To me, this account of a sclerotic, backward-looking present leaves out a lot of discombobulating change, both within politics and without: a green industrial revolution unfolding and animating the Democratic Party agenda; the rapid transformation of the Republican Party into a shape-shifting cult of personality; the rapid development of a miracle vaccine and an incipient golden age for medicine, heralding great hopes for obesity and cancer and cystic fibrosis, among many other advances; the arrival of A.I., with all its attendant anxiety and hype; a new horizon for civil rights and some radical social experimentation around the meaning of gender identity; and a cohort of techno-optimists obsessed with accelerating the pace of progress, some of them so obsessed with the principle, they’re willing to discard the guardrails of liberalism along the way.
But as a measure of mood and political rhetoric, the stagnation diagnosis fits much better. As the imaginative and spiritual lives of Americans have become increasingly preoccupied with partisan politics, and as those politics have grown increasingly hostile and zero-sum, we’ve come to see the future in increasingly bleak and zero-sum terms, as well. Joe Biden’s State of the Union invocations of an American comeback aside the basic vibe, across the political spectrum, is pretty glum and exhausted.
You can see the gloom in poll after poll documenting Americans’ declining faith in their country, its politics and its future. But the phenomenon is probably more visible on the vocal margins than at the dour median, with vocal “doomers” about A.I. and climate change, long Covid and Covid vaccines, fertility levels and the “woke mind virus,” among other sources of panic. And there is now another emerging archetype: doomers about doomerism, who believe that pessimism is a kind of social poison, and that bleak visions of the future have probably already curdled our culture and its prospects, and may consign future generations to worse outcomes still.

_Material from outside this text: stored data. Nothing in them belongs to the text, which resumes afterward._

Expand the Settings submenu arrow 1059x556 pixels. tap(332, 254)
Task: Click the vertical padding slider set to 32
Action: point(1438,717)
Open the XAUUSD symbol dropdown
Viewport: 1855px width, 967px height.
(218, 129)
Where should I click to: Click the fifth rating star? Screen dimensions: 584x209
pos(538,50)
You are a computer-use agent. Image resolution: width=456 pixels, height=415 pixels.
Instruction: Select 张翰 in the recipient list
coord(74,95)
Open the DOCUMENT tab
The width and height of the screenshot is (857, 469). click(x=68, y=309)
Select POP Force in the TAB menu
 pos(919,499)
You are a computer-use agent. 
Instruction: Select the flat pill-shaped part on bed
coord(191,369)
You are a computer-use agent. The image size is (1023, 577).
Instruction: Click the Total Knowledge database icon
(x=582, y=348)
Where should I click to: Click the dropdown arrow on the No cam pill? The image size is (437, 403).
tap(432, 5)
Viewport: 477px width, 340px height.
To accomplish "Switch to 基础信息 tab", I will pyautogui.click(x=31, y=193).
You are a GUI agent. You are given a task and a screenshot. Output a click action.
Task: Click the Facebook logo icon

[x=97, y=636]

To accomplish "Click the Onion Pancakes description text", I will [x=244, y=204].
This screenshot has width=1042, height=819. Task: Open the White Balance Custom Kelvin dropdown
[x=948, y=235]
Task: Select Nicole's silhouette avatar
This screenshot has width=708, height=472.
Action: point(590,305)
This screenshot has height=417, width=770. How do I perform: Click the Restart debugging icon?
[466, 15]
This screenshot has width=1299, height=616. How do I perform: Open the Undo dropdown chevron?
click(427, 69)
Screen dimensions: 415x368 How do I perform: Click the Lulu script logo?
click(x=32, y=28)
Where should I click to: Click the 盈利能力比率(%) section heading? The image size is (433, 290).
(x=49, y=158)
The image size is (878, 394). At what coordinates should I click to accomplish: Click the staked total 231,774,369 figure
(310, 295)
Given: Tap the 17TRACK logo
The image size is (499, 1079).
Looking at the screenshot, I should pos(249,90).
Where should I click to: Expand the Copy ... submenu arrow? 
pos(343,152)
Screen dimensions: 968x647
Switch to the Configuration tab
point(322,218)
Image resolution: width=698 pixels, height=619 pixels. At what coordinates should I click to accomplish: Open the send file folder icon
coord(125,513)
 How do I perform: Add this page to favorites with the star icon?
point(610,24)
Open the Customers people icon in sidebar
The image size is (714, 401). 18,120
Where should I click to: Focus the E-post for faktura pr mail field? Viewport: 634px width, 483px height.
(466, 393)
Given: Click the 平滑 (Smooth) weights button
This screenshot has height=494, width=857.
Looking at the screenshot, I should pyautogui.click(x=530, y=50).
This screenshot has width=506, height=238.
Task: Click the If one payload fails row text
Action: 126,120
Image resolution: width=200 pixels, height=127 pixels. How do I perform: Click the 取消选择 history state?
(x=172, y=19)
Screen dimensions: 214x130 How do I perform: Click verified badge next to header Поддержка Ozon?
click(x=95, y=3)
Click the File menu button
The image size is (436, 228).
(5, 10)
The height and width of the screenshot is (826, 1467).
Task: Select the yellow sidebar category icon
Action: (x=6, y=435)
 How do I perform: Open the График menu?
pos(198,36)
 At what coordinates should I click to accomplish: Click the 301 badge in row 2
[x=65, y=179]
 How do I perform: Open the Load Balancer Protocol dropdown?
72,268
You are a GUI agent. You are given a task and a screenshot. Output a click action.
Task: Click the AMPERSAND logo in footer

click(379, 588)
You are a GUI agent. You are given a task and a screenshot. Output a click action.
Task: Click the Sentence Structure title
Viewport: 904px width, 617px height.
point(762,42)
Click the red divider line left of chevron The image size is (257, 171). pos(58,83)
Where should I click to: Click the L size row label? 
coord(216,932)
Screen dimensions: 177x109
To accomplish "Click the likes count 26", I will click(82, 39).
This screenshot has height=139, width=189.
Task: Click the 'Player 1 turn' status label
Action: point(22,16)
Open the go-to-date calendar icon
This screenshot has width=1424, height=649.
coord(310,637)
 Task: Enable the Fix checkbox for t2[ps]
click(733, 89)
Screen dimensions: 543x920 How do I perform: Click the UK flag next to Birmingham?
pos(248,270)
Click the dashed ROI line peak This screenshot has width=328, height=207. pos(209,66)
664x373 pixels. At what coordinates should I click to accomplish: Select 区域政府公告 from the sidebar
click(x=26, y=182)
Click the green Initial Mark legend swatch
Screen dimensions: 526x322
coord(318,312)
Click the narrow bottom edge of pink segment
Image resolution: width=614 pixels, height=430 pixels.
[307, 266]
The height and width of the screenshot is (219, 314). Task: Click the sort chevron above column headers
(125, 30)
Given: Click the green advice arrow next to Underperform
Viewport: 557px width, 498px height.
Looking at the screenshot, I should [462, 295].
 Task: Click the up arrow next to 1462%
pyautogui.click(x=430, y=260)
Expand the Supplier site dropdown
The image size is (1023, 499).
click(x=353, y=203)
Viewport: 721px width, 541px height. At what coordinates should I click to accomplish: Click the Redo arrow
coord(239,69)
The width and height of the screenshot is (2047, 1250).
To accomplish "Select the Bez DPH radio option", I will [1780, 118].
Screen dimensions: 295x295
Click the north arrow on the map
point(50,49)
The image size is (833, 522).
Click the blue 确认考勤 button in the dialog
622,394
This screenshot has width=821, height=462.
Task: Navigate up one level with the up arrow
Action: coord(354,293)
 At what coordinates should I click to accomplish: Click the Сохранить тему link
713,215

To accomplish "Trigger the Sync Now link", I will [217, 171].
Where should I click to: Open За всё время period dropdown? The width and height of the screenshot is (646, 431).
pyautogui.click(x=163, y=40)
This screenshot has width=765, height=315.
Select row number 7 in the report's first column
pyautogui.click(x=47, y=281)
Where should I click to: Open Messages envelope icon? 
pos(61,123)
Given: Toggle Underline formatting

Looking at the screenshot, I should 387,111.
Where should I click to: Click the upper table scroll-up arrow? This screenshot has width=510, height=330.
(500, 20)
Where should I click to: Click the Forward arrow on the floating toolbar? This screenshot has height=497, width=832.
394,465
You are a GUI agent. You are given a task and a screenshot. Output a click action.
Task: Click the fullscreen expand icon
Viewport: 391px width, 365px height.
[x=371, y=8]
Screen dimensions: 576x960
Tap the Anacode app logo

For some, hoping to jump-start a new age of technological optimism, all this pessimism looks like a maddening kind of a puzzle. The world is wealthier than it has ever been, they point out, and by many measures it is also “better,” in aggregate if not for everyone. So why are people feeling so grim about the future that they’re tempted to retreat into visions of the past?
The intuitive explanations could fill a book, and do fill the endless scroll of social media: gridlocked and gerontocratic politics, yawning income inequality and the claustrophobic housing crunch, the continuing climate crisis and the unabating epidemic of gun violence and rising rates of overdose. To that list, Fraser adds some structural history and social shortfalls characteristic of what he calls “a developed country undergoing underdevelopment”: stalled life expectancy, crumbling infrastructure, the return of child labor. (He doesn’t really discuss the rollback of reproductive rights, though that is one major reason many Americans feel shoved back into the past.)